Enhanced Laser Damage Threshold in Optically Addressable Light Valves via Aluminum Nitride Photoconductors

Abstract

Optically addressable light valves (OALVs) are specialized optical components utilized for spatial beam shaping in various laser-based applications, including optics damage mitigation, and enhanced functionality in diode-based additive manufacturing requiring high intensities. Current state-of-the-art OALVs employ photoconductors such as Bismuth Silicon Oxide (BSO) or Bismuth Germanium Oxide (BGO), which suffer from limited laser-induced damage thresholds (LiDT) and inadequate thermal conductivities, thus restricting their use in high peak and average power applications. Aluminum nitride (AlN), an emerging ultra-wide band gap (UWBG) III–V semiconductor, offers promising optoelectronic properties and superior thermal conductivity (>300 Wm⁻¹K⁻¹ at 298° K, compared to BSO's 3.29 Wm⁻¹K⁻¹). In this study, the first AlN-based OALVs are designed, fabricated, and experimentally demonstrated using commercially available single-crystal AlN substrates.
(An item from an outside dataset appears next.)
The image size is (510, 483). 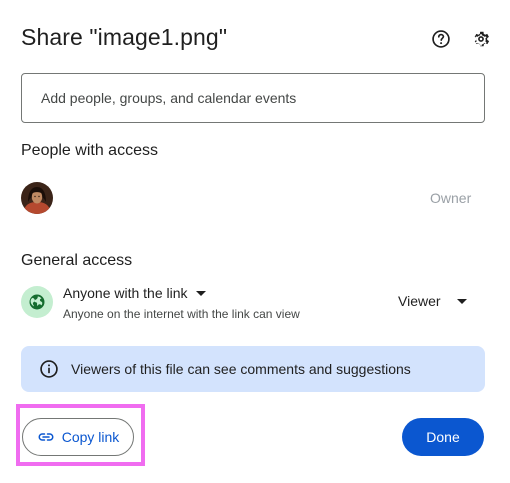 What do you see at coordinates (420, 301) in the screenshot?
I see `role-label: Viewer` at bounding box center [420, 301].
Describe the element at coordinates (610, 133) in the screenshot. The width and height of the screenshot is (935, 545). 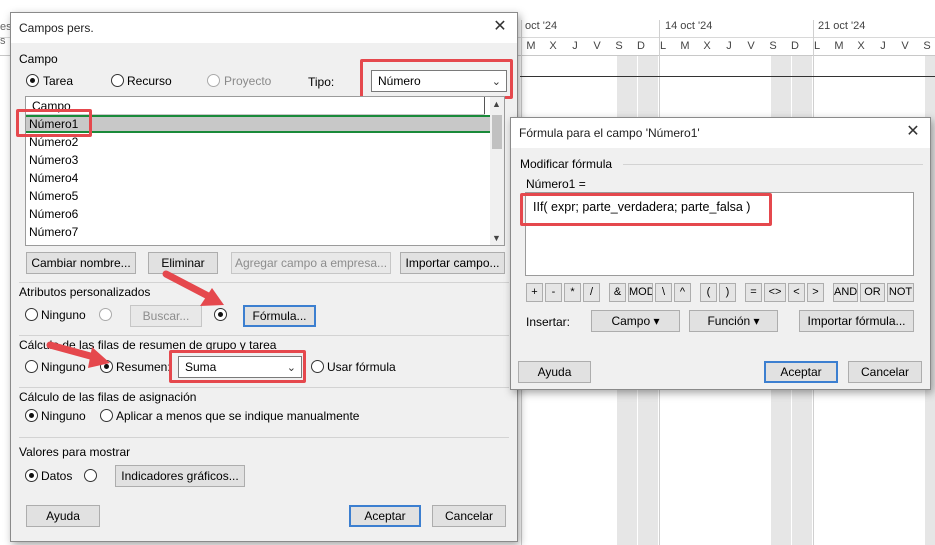
I see `formula-dialog-title: Fórmula para el campo 'Número1'` at that location.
These AlN-based OALVs have shown clear superiority over BSO and BGO-based devices. Design considerations for OALVs incorporating UWBG photoconductors are discussed, and the photoresponsivity from defect-mediated sub-bandgap absorption in AlN crystals is verified as sufficient for OALVs operating under high light fluences. The optimum driving voltage for the AlN-based OALV is determined to be ≈ 45 V_pp at 100 Hz, achieving a transmittance of 91.3%, an extinction ratio (ER) of more than 100, and a 51:1 image contrast.